Sunday, July 01, 2018

Re today's observance of the Fast of the 17th of Tammuz

Start with the traditional reasons--here's one list.  My usual complaint is applicable:  Several of the reasons given for this fast are midrash and, to the best of my knowledge, have no backing in historical evidence or earlier religious texts.  For example, midrash teaches, regarding the 17th of Tammuz, that "Moses descended Mount Sinai on this day and, upon seeing the Golden Calf, broke the first set of Tablets carrying the Ten Commandments (Shemot 32:19, Mishna Taanit 28b)."  Good luck trying to find proof of that dating in Shemot/Exodus itself!

My personal practice regarding fast days is to try to find meanings that are relevant to me.  The destruction of the Temple is not my main concern, as I have no interest whatsoever in participating in animal sacrifices.  What makes this a tragedy for me is the fact that thousands of people died in the process.

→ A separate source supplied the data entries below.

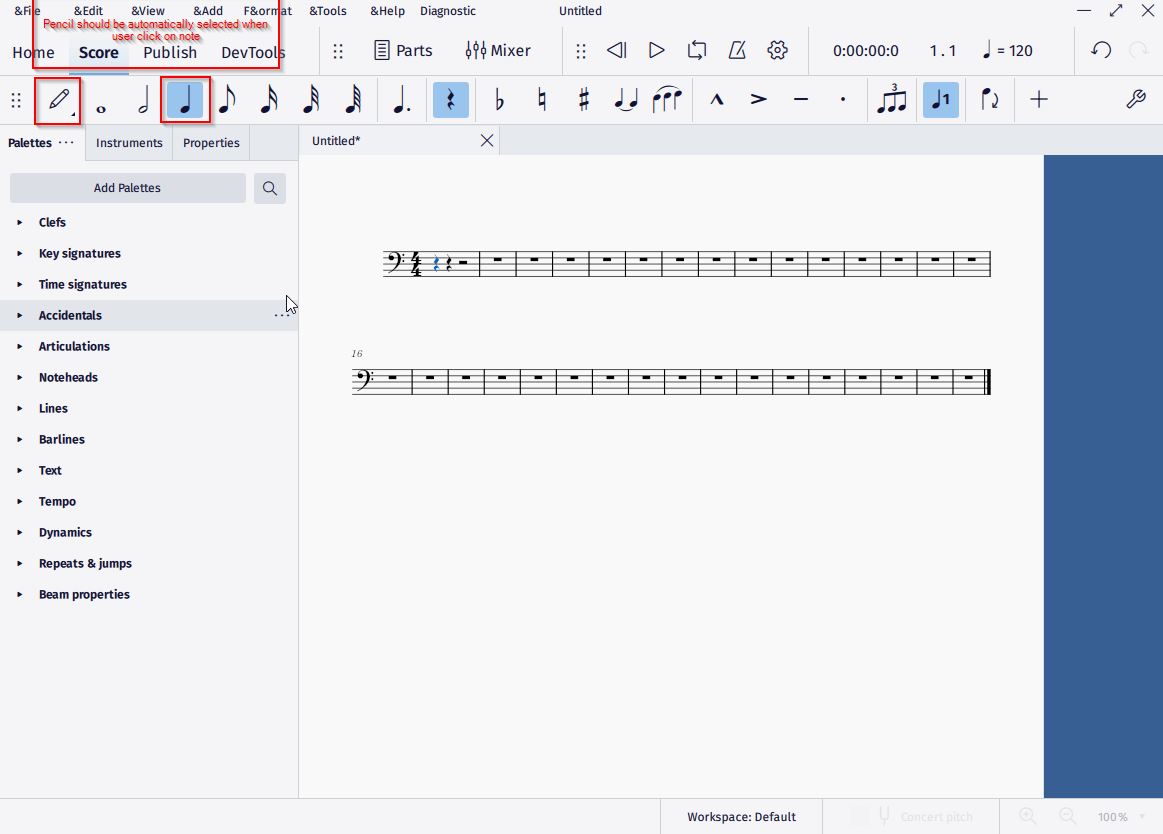The image size is (1163, 834).
Task: Flip note stem direction
Action: point(989,100)

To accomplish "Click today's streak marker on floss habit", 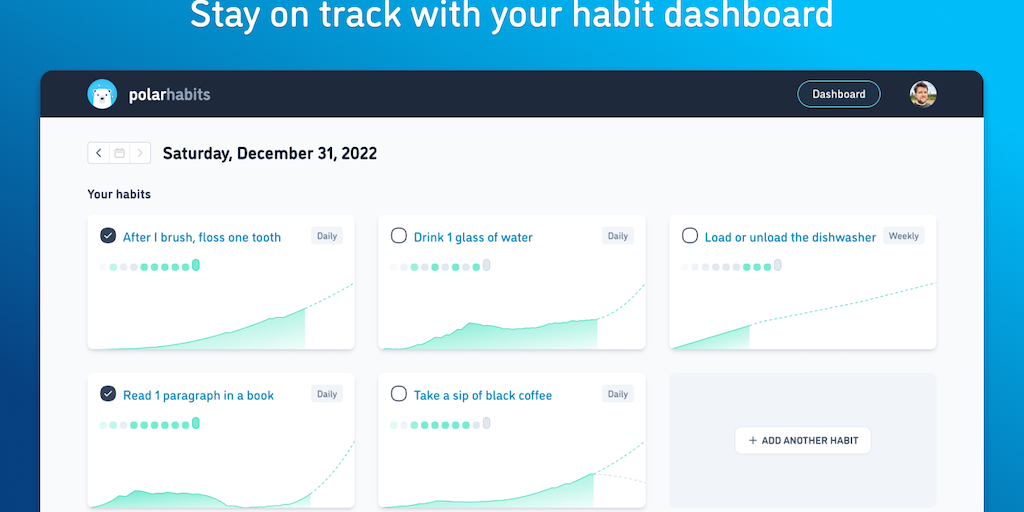I will 196,265.
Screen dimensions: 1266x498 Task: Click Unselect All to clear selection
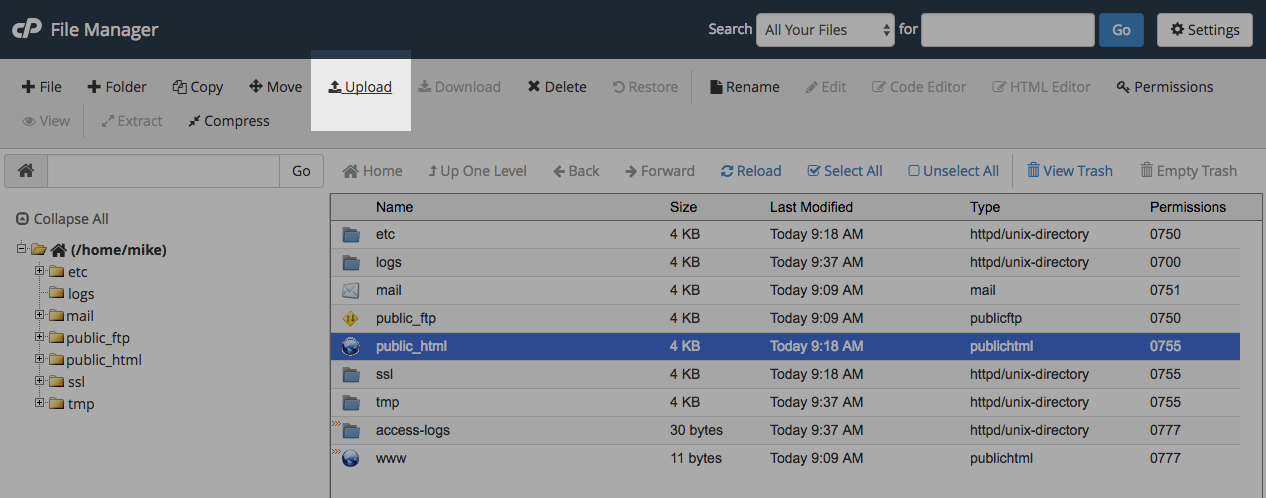pos(953,171)
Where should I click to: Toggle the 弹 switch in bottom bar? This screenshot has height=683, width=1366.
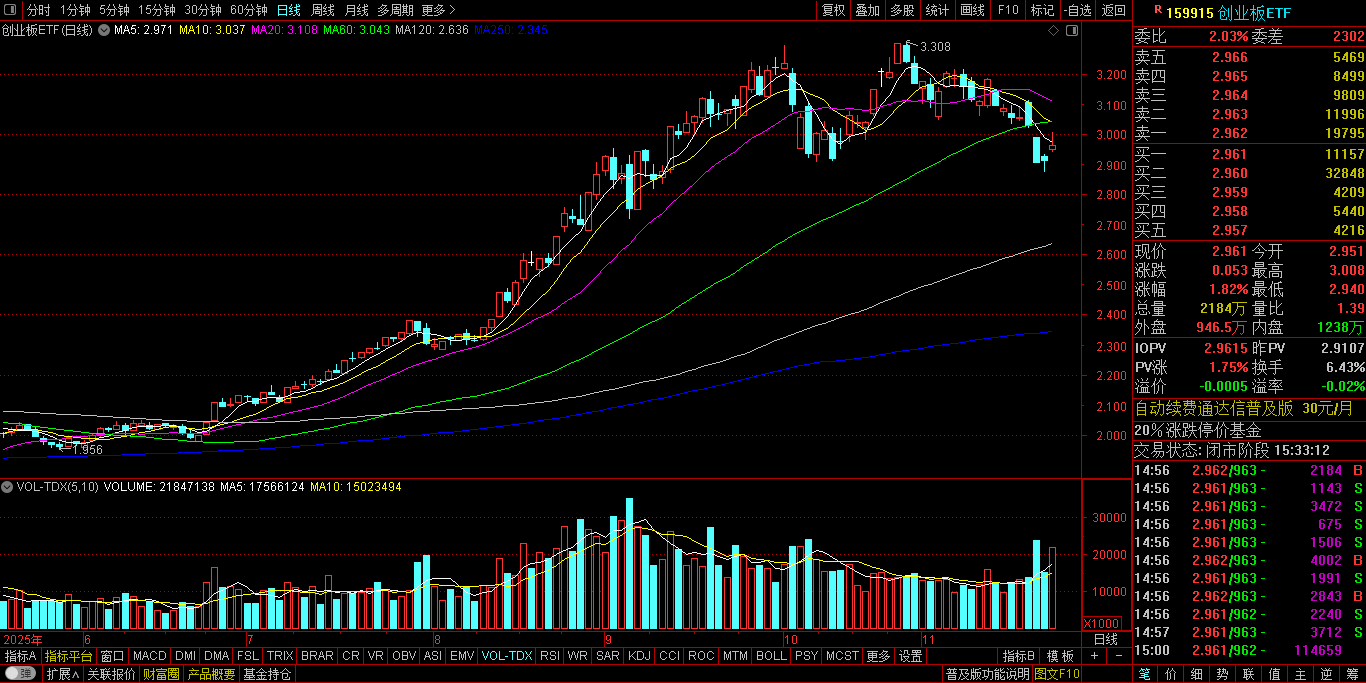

For the moment, as a citizen of the United States, I'm dealing with more contemporary concerns.  The erosion of voting rights and/or the deliberate effort to make voting as difficult as possible; the downgrading of civil rights for members of the LGBTQI community; attacks on the right of women to control our own bodies and to be respected as fully human; the targeting of the entire Muslim world as terrorists; the labeling of Latin Americans (even U.S. citizens) as rapists, murderers, gang members or otherwise untrustworthy and therefore, candidates for long-term incarceration if they attempt to immigrate; the disdain for diplomacy; the disregard, and even downright contempt, for the rule of law; the attempts of our current national government to ensure that any benefit aimed at the non-wealthy is phased out; climate-change denial and attacks on environmental-protection programs--did I miss anything?--are enough reason for me to fast.


Anonymous AnDat said...

... It might not be straight out in the text, but you can do math. After the covenant made at Sinai, receiving laws and whatnot, Moshe was on the mountain for 40 days and 40 nights, per Shmot 24:18 (also recounted in Devarim 9:9, for good measure). Then he came down and saw the nation worshiping the golden calf. Count 40 days from Shavuot and you get 17th Tammuz. Do you want to have the argument about the date of Shavuot?

Sun Jul 01, 02:41:00 PM 2018  
Blogger Shira Salamone said...

As long as you asked . .

Sun Jul 01, 05:31:00 PM 2018  
Blogger Shira Salamone said...

For those still playing Jewish catch-up--I'm one of you--the date of Shavuot is determined by when we begin to count the Omer.

It took me *forever* to find that post--it's really a shame that doesn't have a search window.